## START

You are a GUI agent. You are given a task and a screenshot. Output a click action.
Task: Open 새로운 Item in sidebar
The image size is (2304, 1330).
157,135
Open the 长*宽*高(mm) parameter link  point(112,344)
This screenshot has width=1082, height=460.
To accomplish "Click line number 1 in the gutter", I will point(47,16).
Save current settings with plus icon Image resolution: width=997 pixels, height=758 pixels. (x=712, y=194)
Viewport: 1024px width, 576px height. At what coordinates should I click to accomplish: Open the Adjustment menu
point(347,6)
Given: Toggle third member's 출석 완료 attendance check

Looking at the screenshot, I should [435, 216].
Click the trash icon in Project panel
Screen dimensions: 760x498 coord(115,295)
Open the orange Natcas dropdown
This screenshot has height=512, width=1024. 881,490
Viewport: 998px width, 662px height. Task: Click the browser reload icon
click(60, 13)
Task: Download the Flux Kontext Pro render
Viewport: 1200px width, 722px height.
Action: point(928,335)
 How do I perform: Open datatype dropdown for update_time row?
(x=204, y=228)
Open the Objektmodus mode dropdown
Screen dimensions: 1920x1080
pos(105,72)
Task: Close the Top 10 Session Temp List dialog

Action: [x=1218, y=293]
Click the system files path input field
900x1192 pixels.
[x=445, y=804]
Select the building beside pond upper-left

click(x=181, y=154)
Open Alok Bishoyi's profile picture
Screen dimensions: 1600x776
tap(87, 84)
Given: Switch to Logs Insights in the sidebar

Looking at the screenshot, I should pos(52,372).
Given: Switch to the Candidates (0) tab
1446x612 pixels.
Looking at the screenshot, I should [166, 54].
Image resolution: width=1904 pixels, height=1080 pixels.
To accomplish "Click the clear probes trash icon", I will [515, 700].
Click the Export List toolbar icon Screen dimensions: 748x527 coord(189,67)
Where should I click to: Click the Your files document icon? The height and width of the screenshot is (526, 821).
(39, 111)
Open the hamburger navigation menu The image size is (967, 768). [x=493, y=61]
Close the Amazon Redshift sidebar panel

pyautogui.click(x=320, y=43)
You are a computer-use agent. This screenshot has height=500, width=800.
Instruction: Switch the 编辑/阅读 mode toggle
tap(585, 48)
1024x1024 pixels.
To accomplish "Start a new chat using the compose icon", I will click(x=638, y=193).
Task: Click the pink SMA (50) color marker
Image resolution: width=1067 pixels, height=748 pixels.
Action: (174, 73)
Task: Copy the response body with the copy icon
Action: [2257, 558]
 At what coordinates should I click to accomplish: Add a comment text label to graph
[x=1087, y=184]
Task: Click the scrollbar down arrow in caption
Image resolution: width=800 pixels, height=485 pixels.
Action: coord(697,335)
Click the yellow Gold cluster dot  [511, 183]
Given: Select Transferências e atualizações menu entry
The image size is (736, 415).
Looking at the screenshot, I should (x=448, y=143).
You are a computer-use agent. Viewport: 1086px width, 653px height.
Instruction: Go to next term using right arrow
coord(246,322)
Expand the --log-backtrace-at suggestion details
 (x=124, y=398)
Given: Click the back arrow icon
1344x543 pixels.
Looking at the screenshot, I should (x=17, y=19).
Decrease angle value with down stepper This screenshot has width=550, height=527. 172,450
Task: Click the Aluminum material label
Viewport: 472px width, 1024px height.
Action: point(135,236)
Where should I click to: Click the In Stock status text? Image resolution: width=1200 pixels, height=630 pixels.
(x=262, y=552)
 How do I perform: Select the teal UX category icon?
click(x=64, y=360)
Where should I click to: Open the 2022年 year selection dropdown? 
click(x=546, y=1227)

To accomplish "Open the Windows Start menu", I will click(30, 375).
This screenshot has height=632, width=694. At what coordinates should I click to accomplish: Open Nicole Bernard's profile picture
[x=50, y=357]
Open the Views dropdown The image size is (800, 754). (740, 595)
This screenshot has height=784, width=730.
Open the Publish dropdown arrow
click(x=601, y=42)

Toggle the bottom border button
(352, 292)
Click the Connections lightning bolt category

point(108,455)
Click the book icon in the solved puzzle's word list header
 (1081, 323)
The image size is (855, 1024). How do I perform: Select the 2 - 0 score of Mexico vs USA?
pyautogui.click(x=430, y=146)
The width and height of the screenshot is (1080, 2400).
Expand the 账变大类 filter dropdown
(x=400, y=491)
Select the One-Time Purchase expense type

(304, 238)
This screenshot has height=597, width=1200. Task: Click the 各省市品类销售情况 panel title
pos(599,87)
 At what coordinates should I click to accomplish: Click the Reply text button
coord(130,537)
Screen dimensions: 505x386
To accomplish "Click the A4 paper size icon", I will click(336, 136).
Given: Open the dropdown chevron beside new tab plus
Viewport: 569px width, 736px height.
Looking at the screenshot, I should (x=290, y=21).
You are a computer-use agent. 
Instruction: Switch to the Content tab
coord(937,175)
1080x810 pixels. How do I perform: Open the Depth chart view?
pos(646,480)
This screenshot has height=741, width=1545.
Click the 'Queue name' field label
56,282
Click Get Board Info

## END

• _Problem_
Copy the entries word for word, starting at the line that contains "The image size is (855, 1024)." and ending at the line that contains "pos(599,87)", with both of those lines included.

• _Solution for this problem_
The image size is (855, 1024). How do I perform: Select the 2 - 0 score of Mexico vs USA?
pyautogui.click(x=430, y=146)
The width and height of the screenshot is (1080, 2400).
Expand the 账变大类 filter dropdown
(x=400, y=491)
Select the One-Time Purchase expense type

(304, 238)
This screenshot has height=597, width=1200. Task: Click the 各省市品类销售情况 panel title
pos(599,87)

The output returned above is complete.